Human remains found on UK queen’s estate
Human remains have been discovered on Sandringham estate, a vast area in rural Norfolk where the royal family retreats for the holiday season, local police announced Monday.
A terse statement posted to the website of the Norfolk Constabulary said that a member of the public found the remains on New Year’s Day in an area of woodland at Anmer, a tiny village about 115 miles (185 kilometers) northeast of London. The hamlet is home to several dozen people and sits around three miles (4.8 kilometers) from Sandringham House, the 19th property at center of several thousand acres of gardens, mudflats, woods, and farmland.
Police Sgt. Andrew Terry said he didn’t know whether the remains were found on the site of Sandringham, but Britain’s Press Association news agency identified Anmer as being part of the royal estate. No indication of the age or nature of the remains was given, and Terry said no further information would be released until Tuesday.
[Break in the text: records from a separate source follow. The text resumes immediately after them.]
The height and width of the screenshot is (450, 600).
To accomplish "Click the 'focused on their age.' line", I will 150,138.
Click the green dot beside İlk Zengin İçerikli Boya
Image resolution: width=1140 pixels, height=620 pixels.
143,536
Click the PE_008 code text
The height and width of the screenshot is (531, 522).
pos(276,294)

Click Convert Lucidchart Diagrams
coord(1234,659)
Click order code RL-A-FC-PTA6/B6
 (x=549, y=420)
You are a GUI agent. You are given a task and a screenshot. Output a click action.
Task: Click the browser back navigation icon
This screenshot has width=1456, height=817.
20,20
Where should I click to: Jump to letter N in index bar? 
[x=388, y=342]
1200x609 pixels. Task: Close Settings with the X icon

Sandringham has served as a private residence for British monarchs since 1862, and queen Elizabeth II traditionally retreats there with her family during the holiday season.
The estate’s website says that half of the royal residence is rented out to agricultural tenants. There are also two stud farms, a fruit farm and a country park which, together with the estate’s gardens, employ over 100 full-time staff.
Buckingham Palace referred questions about the find back to police.